Spot on Gaz. Hear the word great too often now, same with legend when describing someone.

Cotto is a lovely fighter, a real attraction for me personally but I'll be straight up and say he was a bit short of elite. The fight I want to see him in next is Alvarez. That potentially could be a barnburner. Good fight and may just be a FOTY.

For record Cotto by UD, hope he looks good and gets a huge fight next. If Martinez can't get Ward it'd be an option maybe?


----------



## Lunny (May 31, 2012)

Bernstein and Malignaggi in the house. Very niiiiiice


----------



## nufc_jay (Jun 4, 2012)

:lol: Listening to Pauli


----------



## Nyanners :sad5 (Jun 8, 2012)

It's all kicking off now lads, won a fair chunk of money on LA Galaxy so I don't feel the need to cheer on Trout to win a decision so I'm rooting for Cotto all the way.


----------



## Roe (Jun 1, 2012)

Lunny said:


> Bernstein and Malignaggi in the house. Very niiiiiice


Bunce and Lillis.. :sad2


----------



## Nyanners :sad5 (Jun 8, 2012)

Fucking Cotto's suit and glasses :lol:


----------



## Indigo Pab (May 31, 2012)

Lads i totes went out earlier like and got talking to an ex and long story short I got utterly utterly blitzed and smashed but SHE'S A FUARKING MANIAC AND SHE NEARLY SHITTING KILLED ME on the way home and I'm in such a state of trauma that I;m actually sober now.

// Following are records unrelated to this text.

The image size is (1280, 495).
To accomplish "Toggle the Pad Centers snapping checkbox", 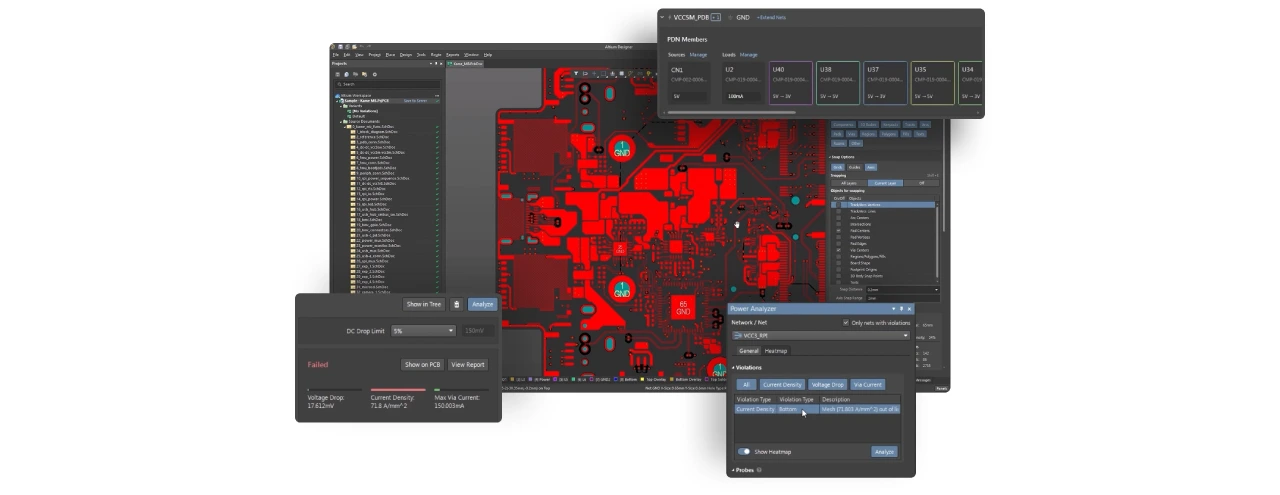I will coord(839,230).
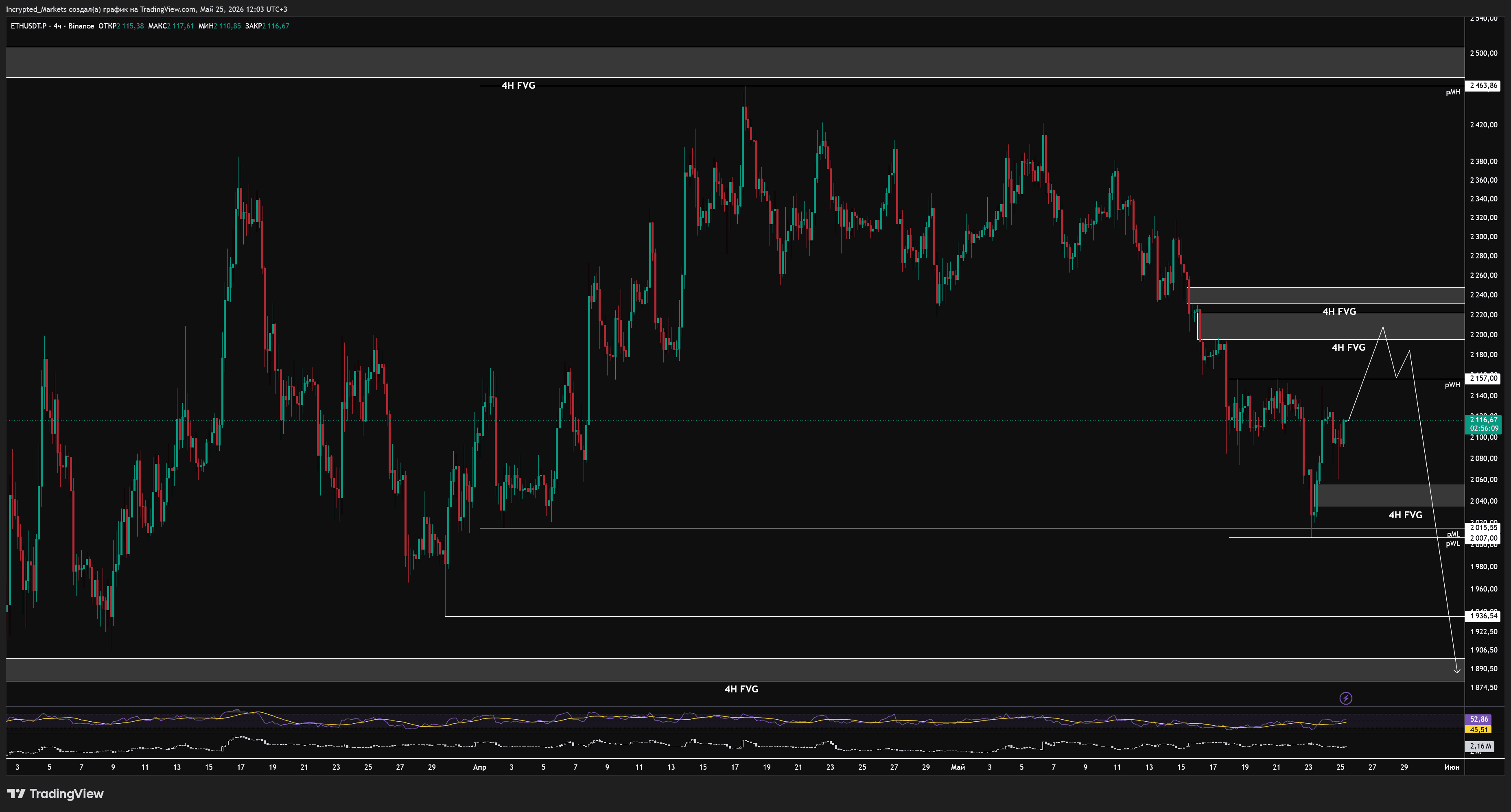Click the 4H FVG label near 2 040 zone
Screen dimensions: 1511x812
tap(1406, 515)
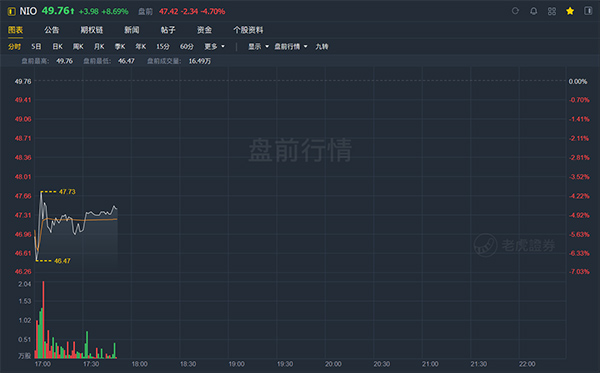Select the 5日 five-day chart
Image resolution: width=600 pixels, height=373 pixels.
(x=36, y=46)
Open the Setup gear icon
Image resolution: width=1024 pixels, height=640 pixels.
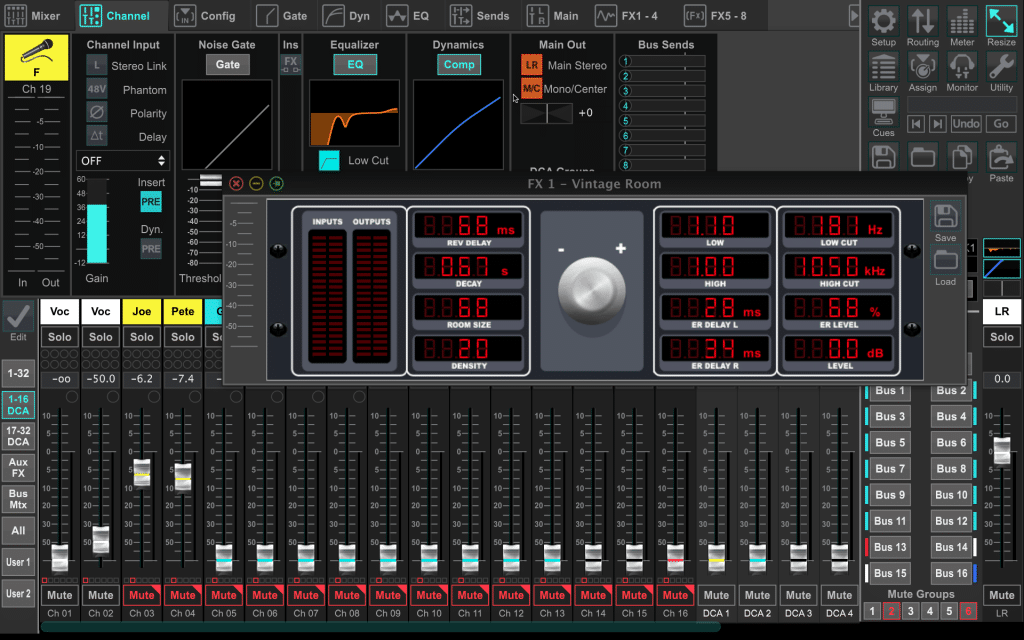click(x=883, y=27)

Basically when is Cotto on? I just wanna sit here with my Hennessy and cranberry mix in a tesco water bottle(classy) and watch my man Mihuel while curled up in this distressed ball of a body.

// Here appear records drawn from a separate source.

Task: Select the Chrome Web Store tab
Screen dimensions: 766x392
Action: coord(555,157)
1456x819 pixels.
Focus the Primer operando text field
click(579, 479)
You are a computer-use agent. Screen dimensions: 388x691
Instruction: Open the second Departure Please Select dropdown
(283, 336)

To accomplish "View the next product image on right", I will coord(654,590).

Oh and Fury too, what was the haps there?


----------



## Nyanners :sad5 (Jun 8, 2012)

Jacobs is a good bloke, wish him well and hope he can get back on track.

Cotto should be around 4 bells, Pabby. The furious one won in an utter snorefest, UD. Hope you Sky Plus'd the sing song they did in the build up though.


----------



## Roe (Jun 1, 2012)

How long has Brian Kenny been working on Showtime?


----------



## Lunny (May 31, 2012)

Pabby said:


> Lads i totes went out earlier like and got talking to an ex and long story short I got utterly utterly blitzed and smashed but SHE'S A FUARKING MANIAC AND SHE NEARLY SHITTING KILLED ME on the way home and I'm in such a state of trauma that I;m actually sober now.
> 
> Basically when is Cotto on? I just wanna sit here with my Hennessy and cranberry mix in a tesco water bottle(classy) and watch my man Mihuel while curled up in this distressed ball of a body.
> 
> Oh and Fury too, what was the haps there?

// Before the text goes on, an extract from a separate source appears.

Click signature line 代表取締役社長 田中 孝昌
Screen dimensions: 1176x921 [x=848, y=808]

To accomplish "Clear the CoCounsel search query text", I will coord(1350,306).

It'll be ok pabs, it'll all be ok.

He probs wont be on until like 4


----------



## nufc_jay (Jun 4, 2012)

everyone else watching this on a perfectly legal stream that has no visual, right,..?!


----------



## Indigo Pab (May 31, 2012)

Flash Jab said:


> Jacobs is a good bloke, wish him well and hope he can get back on track.
> 
> Cotto should be around 4 bells, Pabby. The furious one won in an utter snorefest, UD. Hope you Sky Plus'd the sing song they did in the build up though.





Lunny said:


> It'll be ok pabs, it'll all be ok.
> 
> He probs wont be on until like 4


Thanks dudes, hope i can last till then. Knew Fury would have something mental to make up for what was gonna be an eeeeeeeeeh fight.

Nearly did Luns, NO SHIT.


----------



## w;dkm ckeqfjq c (Jul 26, 2012)

Pabby said:


> Lads i totes went out earlier like and got talking to an ex and long story short I got utterly utterly blitzed and smashed but SHE'S A FUARKING MANIAC AND SHE NEARLY SHITTING KILLED ME on the way home and I'm in such a state of trauma that I;m actually sober now.
> 
> Basically when is Cotto on? I just wanna sit here with my Hennessy and cranberry mix in a tesco water bottle(classy) and watch my man Mihuel while curled up in this distressed ball of a body.
> 
> Oh and Fury too, what was the haps there?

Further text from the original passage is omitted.